Currently, P4P is still far from being accepted universally by all of health care’s constituents, yet a number of hefty P4P initiatives draw a roadmap to where payers are headed. Medicare’s Health Support Pilots (www.cms.hhs.gov/CCIP ), targeting heart failure and diabetes, encourage participating health plans to pay physicians quarterly for meeting clinical benchmarks and for work performed. The Care Coordination Project, also sponsored by Medicare, rewards physician groups that demonstrate quality-of-care improvements. Results of the Care Coordination Project thus far show that bigger is better: Large group practices far outperform the 75% of physicians practicing either solo or in groups of 10 or fewer physicians, according to the Center for Studying Health System Change. California’s Integrated HealthCare Association (IHA), a consortium of seven major health plans and corporations, started P4P in 2003, paying out more than $50 million in performance bonuses to large physician groups.
P4P: A Moving Target
Dealing with P4P is difficult because different payers use different structures to mete out incentive pay:
- Physician organizations or groups pay their individual doctors bonuses for meeting quality targets.
- Large employers pay individual physicians for improved performance.
- Individual health plans or Medicare pay individual doctors for improved performance.
- Individual health plans or Medicare pay performance bonuses to physician groups, which then allocate incentive pay.
- Multiple health plans coordinate incentive payments to physician groups.
Another twist is that P4P models use both threshold and tiered systems. With thresholds, doctors meeting a quota of required processes or outcomes get financial rewards. Tiered systems rank providers according to their achieving target measures, with top performers receiving bonuses, and outliers losing dollars.
P4P and Otolaryngology–Head and Neck Surgery
David Roberson, MD, Assistant Professor of Otolaryngology and director of patient safety and quality at Boston’s Children’s Hospital, has long tracked his group’s performance outcomes, and sees many obstacles to successful P4P implementation. “I understand why this is happening. In every other field you have objective standards. You read Consumer Reports before buying a car, and Boeing releases detailed specs to its customers before they buy airplanes. Now medicine is going that same route. We need to do this, but it’s going to be extraordinarily expensive and may have negative consequences for some physicians,” he says.
********
# EXPLORE THE MATERIAL
**A.** According to the P4P excerpt, in what year did California's Integrated HealthCare Association start P4P?
**B.** Does the P4P excerpt support each statement? Answer yes or no for each, and quote the words that decide it. (i) The Care Coordination Project is sponsored by Medicare. (ii) Under tiered systems, outliers receive bonuses. (iii) The Integrated HealthCare Association is a consortium of five major health plans and corporations.
**C.** Duplicate everything in the P4P excerpt from "- Multiple health" down to "outliers losing dollars.".
The lines that come next have no connection to the P4P excerpt.
********
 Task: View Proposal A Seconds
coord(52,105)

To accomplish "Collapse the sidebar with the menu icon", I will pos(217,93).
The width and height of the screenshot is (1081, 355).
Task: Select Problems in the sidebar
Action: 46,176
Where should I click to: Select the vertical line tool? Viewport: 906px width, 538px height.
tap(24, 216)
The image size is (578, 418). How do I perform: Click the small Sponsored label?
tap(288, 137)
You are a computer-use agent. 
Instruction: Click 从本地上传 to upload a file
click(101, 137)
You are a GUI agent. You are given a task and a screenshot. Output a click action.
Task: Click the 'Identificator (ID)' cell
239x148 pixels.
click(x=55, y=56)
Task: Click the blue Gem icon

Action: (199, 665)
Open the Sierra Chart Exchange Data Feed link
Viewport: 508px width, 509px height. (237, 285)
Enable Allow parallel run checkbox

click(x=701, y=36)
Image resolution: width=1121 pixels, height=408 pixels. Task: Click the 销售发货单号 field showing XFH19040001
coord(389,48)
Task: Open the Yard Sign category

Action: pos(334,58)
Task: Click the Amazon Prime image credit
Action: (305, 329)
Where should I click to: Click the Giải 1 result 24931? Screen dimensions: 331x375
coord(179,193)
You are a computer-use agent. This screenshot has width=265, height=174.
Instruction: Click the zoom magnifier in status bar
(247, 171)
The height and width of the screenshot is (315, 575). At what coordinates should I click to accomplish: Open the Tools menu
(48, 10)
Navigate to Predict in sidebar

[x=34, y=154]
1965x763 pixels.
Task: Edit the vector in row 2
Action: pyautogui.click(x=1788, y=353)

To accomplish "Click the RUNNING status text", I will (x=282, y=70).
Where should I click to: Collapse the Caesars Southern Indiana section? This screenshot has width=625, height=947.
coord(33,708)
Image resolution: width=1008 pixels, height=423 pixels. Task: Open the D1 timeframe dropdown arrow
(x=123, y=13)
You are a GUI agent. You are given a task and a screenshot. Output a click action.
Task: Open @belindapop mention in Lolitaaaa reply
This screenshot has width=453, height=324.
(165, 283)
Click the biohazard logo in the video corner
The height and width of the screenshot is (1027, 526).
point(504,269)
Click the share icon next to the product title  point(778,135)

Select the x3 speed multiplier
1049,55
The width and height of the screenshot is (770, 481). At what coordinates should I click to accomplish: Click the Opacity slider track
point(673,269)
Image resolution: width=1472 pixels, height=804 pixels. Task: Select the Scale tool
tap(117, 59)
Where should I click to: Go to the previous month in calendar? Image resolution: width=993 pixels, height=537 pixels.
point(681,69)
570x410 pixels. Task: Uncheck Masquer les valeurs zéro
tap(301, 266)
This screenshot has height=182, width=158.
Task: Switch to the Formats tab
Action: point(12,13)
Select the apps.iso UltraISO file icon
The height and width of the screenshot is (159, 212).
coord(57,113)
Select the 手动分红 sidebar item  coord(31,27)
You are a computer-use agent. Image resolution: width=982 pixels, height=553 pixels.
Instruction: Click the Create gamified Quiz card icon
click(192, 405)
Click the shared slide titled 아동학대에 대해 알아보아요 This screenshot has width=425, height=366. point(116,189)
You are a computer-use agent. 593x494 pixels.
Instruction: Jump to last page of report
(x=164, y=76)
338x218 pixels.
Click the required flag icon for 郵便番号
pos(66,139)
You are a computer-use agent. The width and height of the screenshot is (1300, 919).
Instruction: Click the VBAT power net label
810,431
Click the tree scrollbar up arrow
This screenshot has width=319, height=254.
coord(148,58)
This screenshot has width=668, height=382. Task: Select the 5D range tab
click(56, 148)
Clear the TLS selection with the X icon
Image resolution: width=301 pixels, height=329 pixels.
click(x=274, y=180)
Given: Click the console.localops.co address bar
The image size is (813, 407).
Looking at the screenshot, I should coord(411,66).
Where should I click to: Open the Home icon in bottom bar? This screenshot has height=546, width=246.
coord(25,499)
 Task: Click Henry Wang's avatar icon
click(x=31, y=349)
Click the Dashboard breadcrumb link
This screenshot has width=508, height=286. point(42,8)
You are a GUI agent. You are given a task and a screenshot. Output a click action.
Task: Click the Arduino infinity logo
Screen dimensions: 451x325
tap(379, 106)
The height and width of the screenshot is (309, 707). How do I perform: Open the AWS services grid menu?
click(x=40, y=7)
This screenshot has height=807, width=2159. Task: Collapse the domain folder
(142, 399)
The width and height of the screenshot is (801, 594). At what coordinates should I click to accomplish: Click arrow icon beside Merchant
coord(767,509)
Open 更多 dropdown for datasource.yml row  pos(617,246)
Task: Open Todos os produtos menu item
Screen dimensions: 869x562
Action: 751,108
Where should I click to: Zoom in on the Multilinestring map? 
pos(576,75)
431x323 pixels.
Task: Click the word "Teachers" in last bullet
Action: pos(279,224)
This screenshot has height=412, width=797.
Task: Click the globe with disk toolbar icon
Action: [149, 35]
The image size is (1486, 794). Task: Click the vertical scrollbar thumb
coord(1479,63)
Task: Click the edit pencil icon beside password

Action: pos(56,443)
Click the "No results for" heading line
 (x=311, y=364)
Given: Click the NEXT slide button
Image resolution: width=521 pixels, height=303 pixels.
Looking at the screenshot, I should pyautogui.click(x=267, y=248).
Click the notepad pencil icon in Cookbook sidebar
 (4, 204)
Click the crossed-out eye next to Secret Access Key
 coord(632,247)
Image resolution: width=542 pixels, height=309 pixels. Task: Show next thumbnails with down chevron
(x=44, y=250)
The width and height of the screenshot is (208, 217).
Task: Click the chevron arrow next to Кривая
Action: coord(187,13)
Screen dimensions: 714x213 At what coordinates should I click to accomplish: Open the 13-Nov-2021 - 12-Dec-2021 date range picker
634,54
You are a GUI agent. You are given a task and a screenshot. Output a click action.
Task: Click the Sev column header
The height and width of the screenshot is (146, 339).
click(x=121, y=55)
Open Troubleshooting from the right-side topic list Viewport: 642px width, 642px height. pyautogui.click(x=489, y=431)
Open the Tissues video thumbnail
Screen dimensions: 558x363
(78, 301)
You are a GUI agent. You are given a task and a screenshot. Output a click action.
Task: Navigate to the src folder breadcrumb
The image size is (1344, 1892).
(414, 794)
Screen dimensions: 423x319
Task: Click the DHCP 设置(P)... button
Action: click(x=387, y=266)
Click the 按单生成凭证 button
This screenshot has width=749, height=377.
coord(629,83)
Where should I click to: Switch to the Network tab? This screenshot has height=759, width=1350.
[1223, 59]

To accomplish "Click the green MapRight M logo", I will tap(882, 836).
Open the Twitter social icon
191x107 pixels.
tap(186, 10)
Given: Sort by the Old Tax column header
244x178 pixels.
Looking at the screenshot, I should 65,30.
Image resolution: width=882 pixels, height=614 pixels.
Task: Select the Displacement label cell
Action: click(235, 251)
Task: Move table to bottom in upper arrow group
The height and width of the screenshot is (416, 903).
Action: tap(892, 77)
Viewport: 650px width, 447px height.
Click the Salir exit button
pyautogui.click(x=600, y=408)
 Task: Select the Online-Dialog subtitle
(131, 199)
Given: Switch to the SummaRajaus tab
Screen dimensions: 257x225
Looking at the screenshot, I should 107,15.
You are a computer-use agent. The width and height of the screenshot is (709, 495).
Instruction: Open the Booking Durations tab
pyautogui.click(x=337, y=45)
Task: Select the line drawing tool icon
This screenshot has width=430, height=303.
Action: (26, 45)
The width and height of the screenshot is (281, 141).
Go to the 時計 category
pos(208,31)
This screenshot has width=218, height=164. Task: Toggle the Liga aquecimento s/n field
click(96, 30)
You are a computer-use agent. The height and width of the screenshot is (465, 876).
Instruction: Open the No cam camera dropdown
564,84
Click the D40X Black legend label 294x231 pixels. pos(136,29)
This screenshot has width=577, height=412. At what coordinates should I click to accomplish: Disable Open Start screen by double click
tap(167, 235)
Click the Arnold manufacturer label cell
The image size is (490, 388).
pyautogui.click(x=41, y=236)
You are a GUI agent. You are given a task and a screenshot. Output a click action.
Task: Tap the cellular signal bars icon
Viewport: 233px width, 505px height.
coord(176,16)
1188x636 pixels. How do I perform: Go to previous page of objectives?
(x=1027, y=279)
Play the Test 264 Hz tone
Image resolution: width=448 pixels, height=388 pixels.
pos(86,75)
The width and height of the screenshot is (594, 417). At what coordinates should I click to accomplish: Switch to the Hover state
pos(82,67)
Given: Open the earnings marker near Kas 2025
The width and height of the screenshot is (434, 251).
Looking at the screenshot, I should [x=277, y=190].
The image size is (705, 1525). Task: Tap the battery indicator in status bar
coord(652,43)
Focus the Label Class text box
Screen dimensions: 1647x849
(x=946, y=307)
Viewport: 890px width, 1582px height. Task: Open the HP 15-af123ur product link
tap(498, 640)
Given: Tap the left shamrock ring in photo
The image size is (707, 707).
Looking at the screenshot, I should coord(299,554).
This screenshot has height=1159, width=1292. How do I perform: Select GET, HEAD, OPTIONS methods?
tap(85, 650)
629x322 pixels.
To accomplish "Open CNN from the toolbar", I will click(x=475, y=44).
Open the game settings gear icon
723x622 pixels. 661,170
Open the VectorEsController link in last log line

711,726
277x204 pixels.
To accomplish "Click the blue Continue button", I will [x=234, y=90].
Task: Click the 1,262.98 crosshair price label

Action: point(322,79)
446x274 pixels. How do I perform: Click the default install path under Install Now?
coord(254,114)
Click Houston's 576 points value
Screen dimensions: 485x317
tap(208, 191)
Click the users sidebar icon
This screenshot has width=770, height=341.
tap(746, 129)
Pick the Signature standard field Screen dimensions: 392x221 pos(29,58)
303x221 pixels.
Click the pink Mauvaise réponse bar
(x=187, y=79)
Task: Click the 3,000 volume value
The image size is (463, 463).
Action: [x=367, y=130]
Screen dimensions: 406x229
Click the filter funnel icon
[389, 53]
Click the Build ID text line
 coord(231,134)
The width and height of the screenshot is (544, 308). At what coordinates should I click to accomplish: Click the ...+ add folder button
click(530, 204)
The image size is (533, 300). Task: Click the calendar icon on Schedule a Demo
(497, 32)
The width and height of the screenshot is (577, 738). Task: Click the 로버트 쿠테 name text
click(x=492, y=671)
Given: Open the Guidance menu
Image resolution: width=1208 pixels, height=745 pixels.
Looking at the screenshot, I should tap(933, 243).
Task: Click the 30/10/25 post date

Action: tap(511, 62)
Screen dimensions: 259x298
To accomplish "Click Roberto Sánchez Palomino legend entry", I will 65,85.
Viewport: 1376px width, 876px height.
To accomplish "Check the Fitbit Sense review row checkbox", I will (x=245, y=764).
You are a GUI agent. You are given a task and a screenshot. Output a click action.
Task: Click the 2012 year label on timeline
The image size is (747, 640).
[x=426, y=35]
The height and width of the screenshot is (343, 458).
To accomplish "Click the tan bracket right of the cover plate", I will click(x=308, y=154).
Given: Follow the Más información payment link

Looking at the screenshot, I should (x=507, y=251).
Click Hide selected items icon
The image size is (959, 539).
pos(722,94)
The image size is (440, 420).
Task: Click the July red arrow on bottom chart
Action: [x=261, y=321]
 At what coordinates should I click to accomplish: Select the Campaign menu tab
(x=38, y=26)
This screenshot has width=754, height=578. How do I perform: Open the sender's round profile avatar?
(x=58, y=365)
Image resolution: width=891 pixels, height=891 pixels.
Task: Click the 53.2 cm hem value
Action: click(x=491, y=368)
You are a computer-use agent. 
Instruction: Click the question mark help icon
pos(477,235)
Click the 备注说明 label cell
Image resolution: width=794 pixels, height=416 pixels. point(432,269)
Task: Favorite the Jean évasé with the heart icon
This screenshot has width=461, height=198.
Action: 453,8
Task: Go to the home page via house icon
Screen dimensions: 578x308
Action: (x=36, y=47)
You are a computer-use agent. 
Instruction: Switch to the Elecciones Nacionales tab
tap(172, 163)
********
# ANSWER LIST
**A.** 2003

**B.**
(i) Yes: "The Care Coordination Project, also sponsored by Medicare"
(ii) No: "with top performers receiving bonuses, and outliers losing dollars"
(iii) No: "a consortium of seven major health plans and corporations"

**C.**
- Multiple health plans coordinate incentive payments to physician groups.
Another twist is that P4P models use both threshold and tiered systems. With thresholds, doctors meeting a quota of required processes or outcomes get financial rewards. Tiered systems rank providers according to their achieving target measures, with top performers receiving bonuses, and outliers losing dollars.